• **WHAT IS REQUIRED**
Return each of the items below unchanged, reproducing every line verbatim.
========================
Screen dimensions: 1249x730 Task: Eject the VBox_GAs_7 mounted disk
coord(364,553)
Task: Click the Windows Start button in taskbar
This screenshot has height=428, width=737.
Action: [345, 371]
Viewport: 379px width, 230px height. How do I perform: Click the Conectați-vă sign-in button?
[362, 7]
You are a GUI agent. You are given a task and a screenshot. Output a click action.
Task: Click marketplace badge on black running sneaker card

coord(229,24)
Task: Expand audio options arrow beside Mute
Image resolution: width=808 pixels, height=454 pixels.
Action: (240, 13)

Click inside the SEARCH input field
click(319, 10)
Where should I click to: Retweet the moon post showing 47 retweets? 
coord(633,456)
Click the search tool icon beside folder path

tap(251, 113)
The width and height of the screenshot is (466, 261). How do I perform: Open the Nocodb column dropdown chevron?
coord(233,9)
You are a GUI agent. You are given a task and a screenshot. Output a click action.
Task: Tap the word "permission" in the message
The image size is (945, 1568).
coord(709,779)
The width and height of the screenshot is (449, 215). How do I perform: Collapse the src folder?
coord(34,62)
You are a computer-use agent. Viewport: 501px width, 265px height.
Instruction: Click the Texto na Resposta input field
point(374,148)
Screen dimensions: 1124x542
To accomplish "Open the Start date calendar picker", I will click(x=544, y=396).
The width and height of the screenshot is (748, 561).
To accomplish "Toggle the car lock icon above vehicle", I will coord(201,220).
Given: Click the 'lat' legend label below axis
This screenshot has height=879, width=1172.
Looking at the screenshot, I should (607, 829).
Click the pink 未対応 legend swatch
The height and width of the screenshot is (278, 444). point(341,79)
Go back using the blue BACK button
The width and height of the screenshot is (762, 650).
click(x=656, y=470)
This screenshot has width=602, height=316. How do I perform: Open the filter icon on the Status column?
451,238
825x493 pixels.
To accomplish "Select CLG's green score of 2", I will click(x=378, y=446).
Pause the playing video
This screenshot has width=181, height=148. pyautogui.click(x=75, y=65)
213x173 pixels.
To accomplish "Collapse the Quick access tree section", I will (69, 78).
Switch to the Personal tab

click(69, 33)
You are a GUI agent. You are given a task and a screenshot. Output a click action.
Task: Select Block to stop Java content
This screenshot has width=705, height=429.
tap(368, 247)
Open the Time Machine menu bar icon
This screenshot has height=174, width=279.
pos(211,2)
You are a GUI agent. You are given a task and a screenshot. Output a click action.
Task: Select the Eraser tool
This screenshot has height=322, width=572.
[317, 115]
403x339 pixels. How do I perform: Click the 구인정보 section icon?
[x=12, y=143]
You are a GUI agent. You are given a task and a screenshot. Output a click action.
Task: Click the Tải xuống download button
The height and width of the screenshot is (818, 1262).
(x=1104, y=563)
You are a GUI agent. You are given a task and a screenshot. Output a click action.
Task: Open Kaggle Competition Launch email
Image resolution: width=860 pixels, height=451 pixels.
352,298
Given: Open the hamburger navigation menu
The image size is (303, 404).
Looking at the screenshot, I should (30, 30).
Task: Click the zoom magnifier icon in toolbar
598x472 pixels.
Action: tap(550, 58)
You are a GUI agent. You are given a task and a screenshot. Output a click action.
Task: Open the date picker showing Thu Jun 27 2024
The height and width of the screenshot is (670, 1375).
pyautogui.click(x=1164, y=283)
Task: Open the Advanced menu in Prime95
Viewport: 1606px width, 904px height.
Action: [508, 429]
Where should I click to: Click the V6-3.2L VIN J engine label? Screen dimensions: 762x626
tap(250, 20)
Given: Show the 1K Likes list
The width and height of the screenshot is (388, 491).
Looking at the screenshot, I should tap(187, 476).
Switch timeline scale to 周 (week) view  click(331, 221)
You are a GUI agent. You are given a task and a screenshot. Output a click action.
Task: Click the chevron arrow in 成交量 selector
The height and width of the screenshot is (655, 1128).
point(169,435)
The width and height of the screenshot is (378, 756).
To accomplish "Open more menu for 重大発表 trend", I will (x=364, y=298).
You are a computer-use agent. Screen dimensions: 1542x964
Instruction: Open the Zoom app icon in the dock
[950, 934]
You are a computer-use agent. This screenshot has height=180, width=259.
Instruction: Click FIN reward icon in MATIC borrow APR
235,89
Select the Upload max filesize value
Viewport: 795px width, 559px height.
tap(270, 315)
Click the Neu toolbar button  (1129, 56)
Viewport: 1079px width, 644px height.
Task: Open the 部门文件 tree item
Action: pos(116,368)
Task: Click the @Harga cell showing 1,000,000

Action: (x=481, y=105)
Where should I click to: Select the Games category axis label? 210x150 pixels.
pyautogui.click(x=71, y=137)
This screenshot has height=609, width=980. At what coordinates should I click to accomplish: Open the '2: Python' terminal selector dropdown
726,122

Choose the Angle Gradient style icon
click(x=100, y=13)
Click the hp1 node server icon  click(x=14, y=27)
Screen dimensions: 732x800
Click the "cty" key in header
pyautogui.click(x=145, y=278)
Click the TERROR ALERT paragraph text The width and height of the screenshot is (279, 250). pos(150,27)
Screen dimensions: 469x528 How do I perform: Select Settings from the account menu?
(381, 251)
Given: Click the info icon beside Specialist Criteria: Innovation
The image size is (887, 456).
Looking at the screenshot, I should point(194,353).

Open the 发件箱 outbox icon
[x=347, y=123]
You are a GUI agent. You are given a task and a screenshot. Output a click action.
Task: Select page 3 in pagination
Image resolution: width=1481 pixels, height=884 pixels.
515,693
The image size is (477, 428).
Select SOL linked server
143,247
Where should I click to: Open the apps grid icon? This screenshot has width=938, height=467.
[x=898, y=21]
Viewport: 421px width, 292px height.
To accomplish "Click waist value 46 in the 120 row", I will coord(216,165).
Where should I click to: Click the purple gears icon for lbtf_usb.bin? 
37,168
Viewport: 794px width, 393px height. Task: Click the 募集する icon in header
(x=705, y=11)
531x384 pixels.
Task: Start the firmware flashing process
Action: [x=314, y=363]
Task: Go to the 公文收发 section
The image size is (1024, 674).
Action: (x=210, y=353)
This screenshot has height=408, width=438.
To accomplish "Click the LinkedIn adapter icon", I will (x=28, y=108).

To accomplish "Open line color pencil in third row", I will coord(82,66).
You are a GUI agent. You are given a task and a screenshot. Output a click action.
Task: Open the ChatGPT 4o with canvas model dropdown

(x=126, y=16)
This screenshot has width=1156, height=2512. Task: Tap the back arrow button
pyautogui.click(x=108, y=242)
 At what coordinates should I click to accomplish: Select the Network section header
========================
• **REPLY TO THE EXERCISE**
Screen dimensions: 1249x730 Task: Eject the VBox_GAs_7 mounted disk
coord(364,553)
Task: Click the Windows Start button in taskbar
This screenshot has height=428, width=737.
Action: [345, 371]
Viewport: 379px width, 230px height. How do I perform: Click the Conectați-vă sign-in button?
[362, 7]
You are a GUI agent. You are given a task and a screenshot. Output a click action.
Task: Click marketplace badge on black running sneaker card

coord(229,24)
Task: Expand audio options arrow beside Mute
Image resolution: width=808 pixels, height=454 pixels.
Action: (240, 13)

Click inside the SEARCH input field
click(319, 10)
Where should I click to: Retweet the moon post showing 47 retweets? 
coord(633,456)
Click the search tool icon beside folder path

tap(251, 113)
The width and height of the screenshot is (466, 261). How do I perform: Open the Nocodb column dropdown chevron?
coord(233,9)
You are a GUI agent. You are given a task and a screenshot. Output a click action.
Task: Tap the word "permission" in the message
The image size is (945, 1568).
coord(709,779)
The width and height of the screenshot is (449, 215). How do I perform: Collapse the src folder?
coord(34,62)
You are a computer-use agent. Viewport: 501px width, 265px height.
Instruction: Click the Texto na Resposta input field
point(374,148)
Screen dimensions: 1124x542
To accomplish "Open the Start date calendar picker", I will click(x=544, y=396).
The width and height of the screenshot is (748, 561).
To accomplish "Toggle the car lock icon above vehicle", I will coord(201,220).
Given: Click the 'lat' legend label below axis
This screenshot has height=879, width=1172.
Looking at the screenshot, I should (607, 829).
Click the pink 未対応 legend swatch
The height and width of the screenshot is (278, 444). point(341,79)
Go back using the blue BACK button
The width and height of the screenshot is (762, 650).
click(x=656, y=470)
This screenshot has width=602, height=316. How do I perform: Open the filter icon on the Status column?
451,238
825x493 pixels.
To accomplish "Select CLG's green score of 2", I will click(x=378, y=446).
Pause the playing video
This screenshot has width=181, height=148. pyautogui.click(x=75, y=65)
213x173 pixels.
To accomplish "Collapse the Quick access tree section", I will (69, 78).
Switch to the Personal tab

click(69, 33)
You are a GUI agent. You are given a task and a screenshot. Output a click action.
Task: Select Block to stop Java content
This screenshot has width=705, height=429.
tap(368, 247)
Open the Time Machine menu bar icon
This screenshot has height=174, width=279.
pos(211,2)
You are a GUI agent. You are given a task and a screenshot. Output a click action.
Task: Select the Eraser tool
This screenshot has height=322, width=572.
[317, 115]
403x339 pixels. How do I perform: Click the 구인정보 section icon?
[x=12, y=143]
You are a GUI agent. You are given a task and a screenshot. Output a click action.
Task: Click the Tải xuống download button
The height and width of the screenshot is (818, 1262).
(x=1104, y=563)
You are a GUI agent. You are given a task and a screenshot. Output a click action.
Task: Open Kaggle Competition Launch email
Image resolution: width=860 pixels, height=451 pixels.
352,298
Given: Open the hamburger navigation menu
The image size is (303, 404).
Looking at the screenshot, I should (30, 30).
Task: Click the zoom magnifier icon in toolbar
598x472 pixels.
Action: tap(550, 58)
You are a GUI agent. You are given a task and a screenshot. Output a click action.
Task: Open the date picker showing Thu Jun 27 2024
The height and width of the screenshot is (670, 1375).
pyautogui.click(x=1164, y=283)
Task: Open the Advanced menu in Prime95
Viewport: 1606px width, 904px height.
Action: [508, 429]
Where should I click to: Click the V6-3.2L VIN J engine label? Screen dimensions: 762x626
tap(250, 20)
Given: Show the 1K Likes list
The width and height of the screenshot is (388, 491).
Looking at the screenshot, I should tap(187, 476).
Switch timeline scale to 周 (week) view  click(331, 221)
You are a GUI agent. You are given a task and a screenshot. Output a click action.
Task: Click the chevron arrow in 成交量 selector
The height and width of the screenshot is (655, 1128).
point(169,435)
The width and height of the screenshot is (378, 756).
To accomplish "Open more menu for 重大発表 trend", I will (x=364, y=298).
You are a computer-use agent. Screen dimensions: 1542x964
Instruction: Open the Zoom app icon in the dock
[950, 934]
You are a computer-use agent. This screenshot has height=180, width=259.
Instruction: Click FIN reward icon in MATIC borrow APR
235,89
Select the Upload max filesize value
Viewport: 795px width, 559px height.
tap(270, 315)
Click the Neu toolbar button  (1129, 56)
Viewport: 1079px width, 644px height.
Task: Open the 部门文件 tree item
Action: pos(116,368)
Task: Click the @Harga cell showing 1,000,000

Action: (x=481, y=105)
Where should I click to: Select the Games category axis label? 210x150 pixels.
pyautogui.click(x=71, y=137)
This screenshot has height=609, width=980. At what coordinates should I click to accomplish: Open the '2: Python' terminal selector dropdown
726,122

Choose the Angle Gradient style icon
click(x=100, y=13)
Click the hp1 node server icon  click(x=14, y=27)
Screen dimensions: 732x800
Click the "cty" key in header
pyautogui.click(x=145, y=278)
Click the TERROR ALERT paragraph text The width and height of the screenshot is (279, 250). pos(150,27)
Screen dimensions: 469x528 How do I perform: Select Settings from the account menu?
(381, 251)
Given: Click the info icon beside Specialist Criteria: Innovation
The image size is (887, 456).
Looking at the screenshot, I should point(194,353).

Open the 发件箱 outbox icon
[x=347, y=123]
You are a GUI agent. You are given a task and a screenshot. Output a click action.
Task: Select page 3 in pagination
Image resolution: width=1481 pixels, height=884 pixels.
515,693
The image size is (477, 428).
Select SOL linked server
143,247
Where should I click to: Open the apps grid icon? This screenshot has width=938, height=467.
[x=898, y=21]
Viewport: 421px width, 292px height.
To accomplish "Click waist value 46 in the 120 row", I will coord(216,165).
Where should I click to: Click the purple gears icon for lbtf_usb.bin? 
37,168
Viewport: 794px width, 393px height. Task: Click the 募集する icon in header
(x=705, y=11)
531x384 pixels.
Task: Start the firmware flashing process
Action: [x=314, y=363]
Task: Go to the 公文收发 section
The image size is (1024, 674).
Action: (x=210, y=353)
This screenshot has height=408, width=438.
To accomplish "Click the LinkedIn adapter icon", I will (x=28, y=108).

To accomplish "Open line color pencil in third row", I will coord(82,66).
You are a GUI agent. You are given a task and a screenshot. Output a click action.
Task: Open the ChatGPT 4o with canvas model dropdown

(x=126, y=16)
This screenshot has width=1156, height=2512. Task: Tap the back arrow button
pyautogui.click(x=108, y=242)
 At what coordinates should I click to accomplish: Select the Network section header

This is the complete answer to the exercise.